» Text block:
───
# Question on meeting new people when out



## bobsmith (Oct 15, 2012)

I am not ready to try dating again but I have a question for maybe both men and women. As a man, when I go to certain venues such as concerts, if I am single, my eyes are looking, but usually approached my women that I am not very attracted to. I am usually nice and usually chat with them. But, I can recall MANY times where that talking hosed me on meeting someone I really wanted to talk to. They might glance back and see me talking to this other woman that walked up, and assume I am taken or busy. Or my prize walks out the door because I am talking to someone else. 

I am really baffled how to politely and swiftly push a woman away? Or is that the wrong thing to do? I also sort of feel isolated just being there by myself but to be honest, my best game has always come from just doing things by myself.


----------



## chillymorn69 (Jun 27, 2016)

bobsmith said:


> I am not ready to try dating again but I have a question for maybe both men and women. As a man, when I go to certain venues such as concerts, if I am single, my eyes are looking, but usually approached my women that I am not very attracted to. I am usually nice and usually chat with them. But, I can recall MANY times where that talking hosed me on meeting someone I really wanted to talk to. They might glance back and see me talking to this other woman that walked up, and assume I am taken or busy. Or my prize walks out the door because I am talking to someone else.
───
» Given records:
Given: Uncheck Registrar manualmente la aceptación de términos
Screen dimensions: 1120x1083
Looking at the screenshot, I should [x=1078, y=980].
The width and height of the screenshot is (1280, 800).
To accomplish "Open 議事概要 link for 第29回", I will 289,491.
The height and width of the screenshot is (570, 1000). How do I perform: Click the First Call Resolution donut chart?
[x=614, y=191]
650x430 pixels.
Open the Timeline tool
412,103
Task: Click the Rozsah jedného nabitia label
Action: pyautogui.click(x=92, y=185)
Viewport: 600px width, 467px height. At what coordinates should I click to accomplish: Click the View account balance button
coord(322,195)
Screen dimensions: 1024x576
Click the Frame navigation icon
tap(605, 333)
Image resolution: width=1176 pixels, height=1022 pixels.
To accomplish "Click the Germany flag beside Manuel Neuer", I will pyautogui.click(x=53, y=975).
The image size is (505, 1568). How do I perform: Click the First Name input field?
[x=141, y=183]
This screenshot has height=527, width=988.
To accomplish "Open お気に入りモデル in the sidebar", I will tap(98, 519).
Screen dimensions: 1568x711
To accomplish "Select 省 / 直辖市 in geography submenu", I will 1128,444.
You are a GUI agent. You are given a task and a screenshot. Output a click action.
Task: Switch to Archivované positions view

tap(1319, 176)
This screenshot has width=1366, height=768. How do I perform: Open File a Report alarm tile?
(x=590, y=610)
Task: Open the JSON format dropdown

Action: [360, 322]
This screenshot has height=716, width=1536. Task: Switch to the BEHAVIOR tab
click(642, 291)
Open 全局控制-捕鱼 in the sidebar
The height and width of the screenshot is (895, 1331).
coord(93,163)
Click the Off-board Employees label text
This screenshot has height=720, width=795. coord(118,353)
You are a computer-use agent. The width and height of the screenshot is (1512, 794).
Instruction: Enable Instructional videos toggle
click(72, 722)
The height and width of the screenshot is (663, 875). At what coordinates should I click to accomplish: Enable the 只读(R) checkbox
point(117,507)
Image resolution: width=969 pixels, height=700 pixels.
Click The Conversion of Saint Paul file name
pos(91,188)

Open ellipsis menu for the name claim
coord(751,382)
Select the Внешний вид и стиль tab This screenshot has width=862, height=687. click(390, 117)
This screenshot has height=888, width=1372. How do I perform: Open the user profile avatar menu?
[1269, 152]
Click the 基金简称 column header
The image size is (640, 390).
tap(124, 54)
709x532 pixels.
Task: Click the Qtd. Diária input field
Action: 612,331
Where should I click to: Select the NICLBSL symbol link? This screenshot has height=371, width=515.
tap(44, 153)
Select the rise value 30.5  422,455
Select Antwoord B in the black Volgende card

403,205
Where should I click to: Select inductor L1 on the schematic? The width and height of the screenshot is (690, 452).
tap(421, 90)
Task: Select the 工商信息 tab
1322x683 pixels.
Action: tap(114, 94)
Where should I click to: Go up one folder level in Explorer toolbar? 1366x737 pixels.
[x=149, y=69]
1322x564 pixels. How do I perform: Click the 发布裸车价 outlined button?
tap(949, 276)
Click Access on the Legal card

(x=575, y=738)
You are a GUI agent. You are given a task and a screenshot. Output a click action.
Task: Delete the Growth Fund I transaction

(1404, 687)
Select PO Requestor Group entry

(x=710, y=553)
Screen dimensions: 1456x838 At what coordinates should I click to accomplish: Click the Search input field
───
» To-do list:
- a) In the forum thread, what kind of venue does bobsmith name as an example of where he goes?
- b) From the entries, copy out the lines that begin at the one containing "Open ellipsis menu for the name claim" and stop after the one containing "(x=575, y=738)".

» Solutions to the exercise:
- a) Concerts.

- b)
Open ellipsis menu for the name claim
coord(751,382)
Select the Внешний вид и стиль tab This screenshot has width=862, height=687. click(390, 117)
This screenshot has height=888, width=1372. How do I perform: Open the user profile avatar menu?
[1269, 152]
Click the 基金简称 column header
The image size is (640, 390).
tap(124, 54)
709x532 pixels.
Task: Click the Qtd. Diária input field
Action: 612,331
Where should I click to: Select the NICLBSL symbol link? This screenshot has height=371, width=515.
tap(44, 153)
Select the rise value 30.5  422,455
Select Antwoord B in the black Volgende card

403,205
Where should I click to: Select inductor L1 on the schematic? The width and height of the screenshot is (690, 452).
tap(421, 90)
Task: Select the 工商信息 tab
1322x683 pixels.
Action: tap(114, 94)
Where should I click to: Go up one folder level in Explorer toolbar? 1366x737 pixels.
[x=149, y=69]
1322x564 pixels. How do I perform: Click the 发布裸车价 outlined button?
tap(949, 276)
Click Access on the Legal card

(x=575, y=738)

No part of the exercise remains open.